Investors from pensions to hedge funds are piling into collateralised loan obligations (CLO) at a near record pace this year, buying debt backed by pools of the loans that’ve been sliced into pieces of varying risk and return. At the same time, individuals keep yanking money from loan mutual funds, bringing the year-to-date withdrawals to $7.9 billion (Dh28.9 billion), according to data compiled by Wells Fargo & Co.

It’s understandable for individual investors to be wary of these high-yield loans, which aren’t regulated as securities and trade in an antiquated process of phone calls, messages and, sometimes, faxes.

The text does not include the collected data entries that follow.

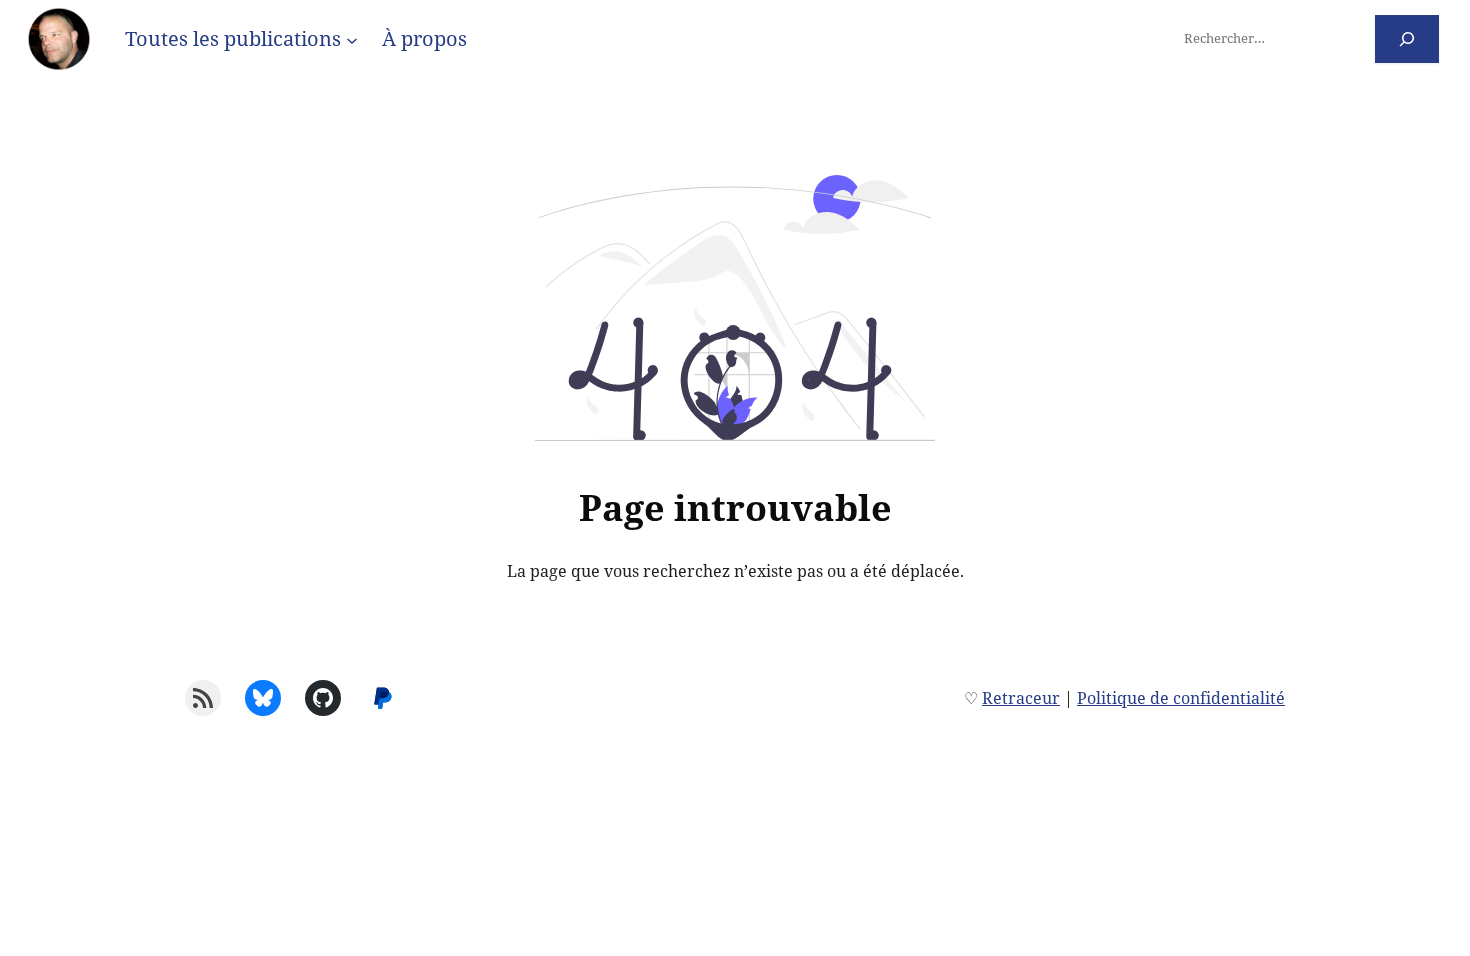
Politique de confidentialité (1181, 698)
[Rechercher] (1407, 38)
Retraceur (1021, 698)
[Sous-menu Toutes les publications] (352, 39)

While buyers may emerge fairly quickly, it takes almost three weeks on average to settle trades, compared with three days or less for many bonds.

“This suggests that there can be a substantial timing mismatch between investor redemptions from daily liquidity mutual funds and the subsequent selling of loans by fund managers,” Barclays analysts Bradley Rogoff, Eric Gross and Anthony Bakshi wrote in a report.

Of course, many of these funds have revolving credit lines, hold bonds and more cash to ensure investors can get repaid in a timely fashion during a period of big outflows, even if it takes a little longer to complete trades.

And mutual fund investors may return to the debt if they start having faith that benchmark yields will rise steadily as inflation picks up and the US economy accelerates. These loans have floating rate benchmarks, which may be more of a draw if the Federal Reserve actual hikes interest rates for the first time since 2006 this year.

“I would expect if rates keep rising, and especially as we get close to the first rate hike, to start seeing somewhat consistent loan inflows,” Adam Richmond, a credit strategist at Morgan Stanley, said in an email message.

The issue of daily redemptions isn’t a big concern for buyers of CLOs, which lock up investor money for longer periods of time. Institutions have bought $56.5 billion of such deals this year, approaching last year’s record pace of $60.8 billion in the first six months of the year, Wells Fargo data show.

Riskiest slices

Apollo Global Management is currently marketing a $1.1 billion CLO that’ll be 2015’s biggest, according to a person with knowledge of the deal.

The motivation for these buyers comes down to a very simple desire: returns in yet another year of historically low yields amid a seventh year of record Fed stimulus. Institutions can earn a higher yield on the top-rated portions of these deals than other similarly rated assets, while hedge funds and others receive fatter premiums to buy the riskiest slices.

Mutual fund investors, meanwhile, pulled $423 million in the past week, showing they don’t have faith in the loans just yet, Wells Fargo data show.

Aside from all the technical risks of how easily and quickly you can trade, there’s a more fundamental concern as well: corporate defaults have already started to tick up, and they could accelerate if economic growth were to slow.

Perhaps individuals will start trickling back to this $800 billion debt market, following the lead of big debt buyers who still need returns in an era of financial repression. For now, they’re still seeking shelter from these risky assets.